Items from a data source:
········

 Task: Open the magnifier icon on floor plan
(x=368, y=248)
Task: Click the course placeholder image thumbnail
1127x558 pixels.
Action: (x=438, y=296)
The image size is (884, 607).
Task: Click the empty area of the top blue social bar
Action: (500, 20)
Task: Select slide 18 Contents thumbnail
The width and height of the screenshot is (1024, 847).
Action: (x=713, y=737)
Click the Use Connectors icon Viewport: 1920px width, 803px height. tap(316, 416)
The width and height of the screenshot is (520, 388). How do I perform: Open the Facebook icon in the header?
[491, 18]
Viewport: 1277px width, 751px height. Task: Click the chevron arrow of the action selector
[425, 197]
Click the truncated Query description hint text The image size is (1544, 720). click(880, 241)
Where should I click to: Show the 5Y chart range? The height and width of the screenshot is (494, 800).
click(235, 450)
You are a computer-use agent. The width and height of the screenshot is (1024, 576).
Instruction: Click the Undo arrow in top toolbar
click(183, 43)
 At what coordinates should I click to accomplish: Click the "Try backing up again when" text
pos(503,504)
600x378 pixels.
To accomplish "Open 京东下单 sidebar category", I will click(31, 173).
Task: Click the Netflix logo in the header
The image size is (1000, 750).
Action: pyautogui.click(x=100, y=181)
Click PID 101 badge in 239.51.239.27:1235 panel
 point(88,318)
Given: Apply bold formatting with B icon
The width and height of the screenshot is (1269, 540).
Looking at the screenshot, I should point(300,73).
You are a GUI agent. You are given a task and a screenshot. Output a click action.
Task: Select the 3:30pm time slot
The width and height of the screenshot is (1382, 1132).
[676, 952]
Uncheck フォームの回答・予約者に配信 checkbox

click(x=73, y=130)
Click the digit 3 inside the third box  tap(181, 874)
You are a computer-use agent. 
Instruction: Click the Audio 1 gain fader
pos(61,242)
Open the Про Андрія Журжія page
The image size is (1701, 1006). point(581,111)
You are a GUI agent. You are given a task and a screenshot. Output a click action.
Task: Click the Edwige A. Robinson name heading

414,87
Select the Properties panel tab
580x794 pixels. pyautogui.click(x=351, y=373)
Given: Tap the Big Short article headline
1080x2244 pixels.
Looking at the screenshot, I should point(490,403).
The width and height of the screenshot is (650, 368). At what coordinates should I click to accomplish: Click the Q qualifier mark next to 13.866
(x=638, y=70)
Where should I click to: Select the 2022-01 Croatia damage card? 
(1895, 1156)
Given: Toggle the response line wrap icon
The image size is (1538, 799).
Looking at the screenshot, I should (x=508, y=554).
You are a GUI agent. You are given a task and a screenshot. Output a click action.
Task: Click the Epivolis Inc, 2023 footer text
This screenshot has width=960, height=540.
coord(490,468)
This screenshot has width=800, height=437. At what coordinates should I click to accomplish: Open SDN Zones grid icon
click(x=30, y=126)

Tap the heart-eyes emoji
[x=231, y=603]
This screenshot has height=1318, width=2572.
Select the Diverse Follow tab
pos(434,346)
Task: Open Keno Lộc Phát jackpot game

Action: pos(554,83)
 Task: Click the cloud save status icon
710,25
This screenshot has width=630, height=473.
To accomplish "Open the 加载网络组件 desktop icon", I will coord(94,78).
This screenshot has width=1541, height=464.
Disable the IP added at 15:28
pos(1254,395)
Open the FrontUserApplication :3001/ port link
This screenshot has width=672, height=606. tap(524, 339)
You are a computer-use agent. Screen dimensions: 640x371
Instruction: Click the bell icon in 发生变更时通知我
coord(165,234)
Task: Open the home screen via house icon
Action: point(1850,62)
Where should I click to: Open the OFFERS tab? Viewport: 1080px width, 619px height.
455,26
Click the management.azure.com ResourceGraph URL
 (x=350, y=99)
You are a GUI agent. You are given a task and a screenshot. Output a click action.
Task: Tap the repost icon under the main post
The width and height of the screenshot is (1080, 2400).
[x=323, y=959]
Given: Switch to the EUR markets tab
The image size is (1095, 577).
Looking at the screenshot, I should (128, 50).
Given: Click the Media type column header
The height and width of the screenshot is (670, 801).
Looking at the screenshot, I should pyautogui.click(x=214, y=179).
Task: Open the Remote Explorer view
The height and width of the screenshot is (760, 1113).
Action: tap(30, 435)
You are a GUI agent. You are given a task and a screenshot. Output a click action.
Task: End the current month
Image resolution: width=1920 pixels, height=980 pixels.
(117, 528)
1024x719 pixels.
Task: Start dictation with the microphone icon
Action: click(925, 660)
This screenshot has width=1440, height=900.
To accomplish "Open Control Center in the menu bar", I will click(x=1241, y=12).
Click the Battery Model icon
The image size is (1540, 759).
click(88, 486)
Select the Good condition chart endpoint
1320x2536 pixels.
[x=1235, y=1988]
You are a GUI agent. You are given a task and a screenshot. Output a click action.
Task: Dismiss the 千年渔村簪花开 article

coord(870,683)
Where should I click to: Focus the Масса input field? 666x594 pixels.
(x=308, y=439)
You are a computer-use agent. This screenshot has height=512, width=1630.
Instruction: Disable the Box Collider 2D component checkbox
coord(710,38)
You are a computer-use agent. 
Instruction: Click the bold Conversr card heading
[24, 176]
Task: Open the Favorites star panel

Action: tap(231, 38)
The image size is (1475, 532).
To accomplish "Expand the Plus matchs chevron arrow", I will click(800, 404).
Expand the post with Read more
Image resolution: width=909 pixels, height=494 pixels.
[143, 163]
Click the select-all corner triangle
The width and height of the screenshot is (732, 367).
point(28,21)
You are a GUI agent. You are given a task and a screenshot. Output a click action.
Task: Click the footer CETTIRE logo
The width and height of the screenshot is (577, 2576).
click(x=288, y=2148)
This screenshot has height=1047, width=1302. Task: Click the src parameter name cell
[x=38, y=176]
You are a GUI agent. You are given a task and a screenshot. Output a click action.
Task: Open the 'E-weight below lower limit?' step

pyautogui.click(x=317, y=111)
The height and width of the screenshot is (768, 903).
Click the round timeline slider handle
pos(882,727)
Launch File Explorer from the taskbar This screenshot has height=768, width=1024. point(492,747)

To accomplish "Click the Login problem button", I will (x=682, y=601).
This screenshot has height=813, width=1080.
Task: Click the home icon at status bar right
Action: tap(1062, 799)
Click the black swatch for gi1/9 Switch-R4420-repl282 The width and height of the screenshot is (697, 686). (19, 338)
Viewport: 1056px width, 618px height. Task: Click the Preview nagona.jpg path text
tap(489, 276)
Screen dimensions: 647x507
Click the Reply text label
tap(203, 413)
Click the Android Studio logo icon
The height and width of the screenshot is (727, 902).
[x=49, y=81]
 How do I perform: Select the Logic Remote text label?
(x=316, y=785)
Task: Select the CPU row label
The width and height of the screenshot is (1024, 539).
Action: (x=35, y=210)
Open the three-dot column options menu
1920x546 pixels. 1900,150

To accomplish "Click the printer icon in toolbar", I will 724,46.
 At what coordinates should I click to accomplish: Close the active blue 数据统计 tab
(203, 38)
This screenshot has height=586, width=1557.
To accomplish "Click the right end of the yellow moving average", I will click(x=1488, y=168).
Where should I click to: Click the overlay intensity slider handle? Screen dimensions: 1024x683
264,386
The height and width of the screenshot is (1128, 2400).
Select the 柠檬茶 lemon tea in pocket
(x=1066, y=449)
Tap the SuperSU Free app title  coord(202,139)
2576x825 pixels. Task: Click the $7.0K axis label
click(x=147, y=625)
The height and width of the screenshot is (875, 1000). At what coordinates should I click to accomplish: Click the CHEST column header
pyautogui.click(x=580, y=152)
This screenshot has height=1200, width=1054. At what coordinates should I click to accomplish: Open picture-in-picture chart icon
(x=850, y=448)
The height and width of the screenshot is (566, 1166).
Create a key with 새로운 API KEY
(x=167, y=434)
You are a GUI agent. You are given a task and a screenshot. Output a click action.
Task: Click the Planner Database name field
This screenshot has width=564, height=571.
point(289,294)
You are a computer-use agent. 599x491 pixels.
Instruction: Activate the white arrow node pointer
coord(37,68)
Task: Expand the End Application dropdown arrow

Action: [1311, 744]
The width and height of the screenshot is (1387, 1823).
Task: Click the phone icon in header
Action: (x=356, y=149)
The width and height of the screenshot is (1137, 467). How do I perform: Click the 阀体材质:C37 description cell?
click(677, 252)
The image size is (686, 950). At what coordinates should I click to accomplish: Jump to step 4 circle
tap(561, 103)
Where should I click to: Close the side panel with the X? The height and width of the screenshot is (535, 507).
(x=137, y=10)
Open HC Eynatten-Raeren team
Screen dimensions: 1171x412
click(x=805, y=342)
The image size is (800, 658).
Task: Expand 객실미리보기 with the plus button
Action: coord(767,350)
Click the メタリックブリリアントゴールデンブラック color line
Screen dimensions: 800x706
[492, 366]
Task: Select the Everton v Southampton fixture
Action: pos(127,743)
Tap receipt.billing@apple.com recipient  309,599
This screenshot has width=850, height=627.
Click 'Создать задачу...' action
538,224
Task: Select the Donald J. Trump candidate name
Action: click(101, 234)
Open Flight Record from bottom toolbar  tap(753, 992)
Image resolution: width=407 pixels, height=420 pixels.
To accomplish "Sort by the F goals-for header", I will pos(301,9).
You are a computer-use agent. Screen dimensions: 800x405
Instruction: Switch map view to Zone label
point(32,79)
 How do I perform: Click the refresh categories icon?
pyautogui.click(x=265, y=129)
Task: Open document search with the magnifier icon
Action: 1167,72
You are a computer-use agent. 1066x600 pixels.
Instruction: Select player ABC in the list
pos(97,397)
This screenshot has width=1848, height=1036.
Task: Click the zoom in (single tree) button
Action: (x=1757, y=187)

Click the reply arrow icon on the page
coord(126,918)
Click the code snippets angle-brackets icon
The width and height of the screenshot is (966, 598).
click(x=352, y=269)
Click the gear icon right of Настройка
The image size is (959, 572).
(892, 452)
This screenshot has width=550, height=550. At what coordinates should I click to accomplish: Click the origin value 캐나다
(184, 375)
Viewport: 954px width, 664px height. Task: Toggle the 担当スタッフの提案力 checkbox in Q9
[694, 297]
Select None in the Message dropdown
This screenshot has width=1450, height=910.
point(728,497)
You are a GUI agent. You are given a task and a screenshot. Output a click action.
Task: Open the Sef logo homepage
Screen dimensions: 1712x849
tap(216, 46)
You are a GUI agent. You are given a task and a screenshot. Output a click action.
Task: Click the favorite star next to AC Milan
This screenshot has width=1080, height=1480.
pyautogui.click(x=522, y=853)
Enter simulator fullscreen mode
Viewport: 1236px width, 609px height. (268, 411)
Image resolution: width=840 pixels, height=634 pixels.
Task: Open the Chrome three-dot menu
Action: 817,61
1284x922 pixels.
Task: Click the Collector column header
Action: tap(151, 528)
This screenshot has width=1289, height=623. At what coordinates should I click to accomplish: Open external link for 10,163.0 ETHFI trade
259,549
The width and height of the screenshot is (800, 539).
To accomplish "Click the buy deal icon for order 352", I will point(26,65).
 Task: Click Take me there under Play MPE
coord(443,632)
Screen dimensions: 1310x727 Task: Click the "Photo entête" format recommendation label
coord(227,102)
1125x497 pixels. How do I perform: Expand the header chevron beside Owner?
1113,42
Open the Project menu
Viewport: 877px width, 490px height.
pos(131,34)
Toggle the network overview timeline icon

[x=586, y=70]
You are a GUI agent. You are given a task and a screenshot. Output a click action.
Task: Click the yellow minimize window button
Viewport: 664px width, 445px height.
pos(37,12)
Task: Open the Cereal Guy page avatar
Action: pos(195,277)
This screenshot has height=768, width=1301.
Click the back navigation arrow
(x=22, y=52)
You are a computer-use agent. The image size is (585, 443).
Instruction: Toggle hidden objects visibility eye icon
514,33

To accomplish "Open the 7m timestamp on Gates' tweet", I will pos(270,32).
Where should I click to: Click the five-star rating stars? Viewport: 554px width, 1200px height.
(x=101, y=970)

········

- HOW TO COMPLETE THIS TASK -
Please restate the records word for word. Go from the first line to the line with "Click the Use" and include both.

- EXERCISE RESULT -
 Task: Open the magnifier icon on floor plan
(x=368, y=248)
Task: Click the course placeholder image thumbnail
1127x558 pixels.
Action: (x=438, y=296)
The image size is (884, 607).
Task: Click the empty area of the top blue social bar
Action: (500, 20)
Task: Select slide 18 Contents thumbnail
The width and height of the screenshot is (1024, 847).
Action: (x=713, y=737)
Click the Use Connectors icon Viewport: 1920px width, 803px height. tap(316, 416)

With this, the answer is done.